The Sunday Paper #338
November 15, 2020
Friends, if you create unique paper items suitable for gift giving and would like me to feature it during the holiday season, please reach out! As more events get cancelled and we are forced to sell online, I am happy to help spread the word and connect you with paper lovers.
Papermaker of the Week: Don Widmer
House of Glass no. 1 (Farnsworth House), flax pulp painting on paper made from cotton, abaca, denim, and eucalyptus with metallic foil inclusions, 24 x 36 inches.
Don Widmer is a book and paper artist working in Chicago. In addition to making artist books and letterpress prints, Don creates detailed pulp paintings using hand-cut stencils. His subject matter features birds and bats, as well as architecture and industrial landscapes. Recently, a bat researcher commissioned him to create a pulp painting of an Australian fruit bat using eucalyptus fiber (part of the bat’s diet) within the sheet. When creating his architectural pieces, Don enjoys the dichotomy of depicting the manufactured materials of steel, concrete and glass within the soft, organic medium of handmade paper. His stencils for the architectural pieces could take him several weeks to design and cut, although the pulp painting itself is created in a single day.
In the Studio:
I’m excited to have Susan Joy Share on Paper Talk! Susan was an early mentor of mine, and is an Alaska based visual artist, bookbinder and performer. Her passion for the book form, its structural variations, materials and potential for movement blends with her interest in sculpture, painting, sewing and collage. Susan creates an array of wearable books, figures and architectural forms. Her innovative, early performances with foldout sculpture connected the book with the human body. Enjoy our conversation!

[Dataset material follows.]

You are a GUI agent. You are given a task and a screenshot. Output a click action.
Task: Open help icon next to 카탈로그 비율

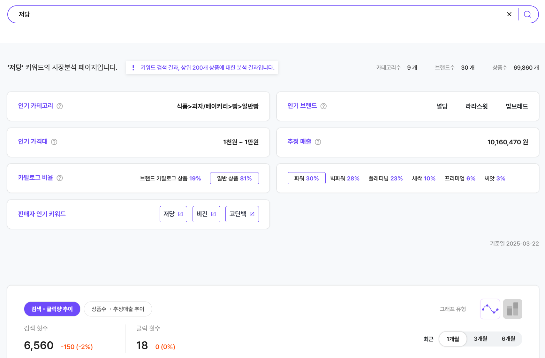[x=60, y=178]
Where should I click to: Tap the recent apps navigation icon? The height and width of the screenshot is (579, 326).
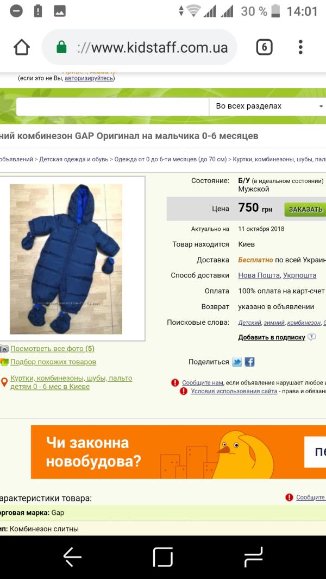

- Join me for a 3-hour virtual workshop through the Maine Media Workshop on December 6th. The Shadow Lantern is one of my favorite projects to teach, and the structure is incredibly versatile. It can be displayed as a book, a lantern or a folding screen, and the paper cutting possibilities are endless. Come explore light with me as we wind our way towards the darkest day of the year.
Debra Glanz creates handmade books and boxes (some with letterpress titling), decorative papers (Debra’s own line of Reminiscence Papers and papers collected from other sources), and home decor items (from paper, of course). Readers of The Sunday Paper enjoy 20% off through 1/1/21. Enter coupon code BYEBYE2020 at checkout
Check out these amazing portraits on amate by Gaal Cohen
, on view at the Museo de las Americas in Denver through March 20, 2021. Cohen travelled across Mexico to photograph the Otomi people, whose ancestry goes back thousands of years. Like other indigenous Mexicans, the Otomi have witnessed generations of conquest and catastrophe at the hands of various oppressors who have come into power. Their production of amate was banned by Spanish colonialists who saw it as an expression of indigenous independence, but it survived and is still produced today. Cohen printed his close-ups of Otomi faces directly onto the amate, allowing the paper’s natural shades and fibrous markings to shine.
© Gaal Cohen portrait of 105-year-old “Doña Maria Paula.” At the Museo de las Americas in Denver. (Provided by Gaal Cohen)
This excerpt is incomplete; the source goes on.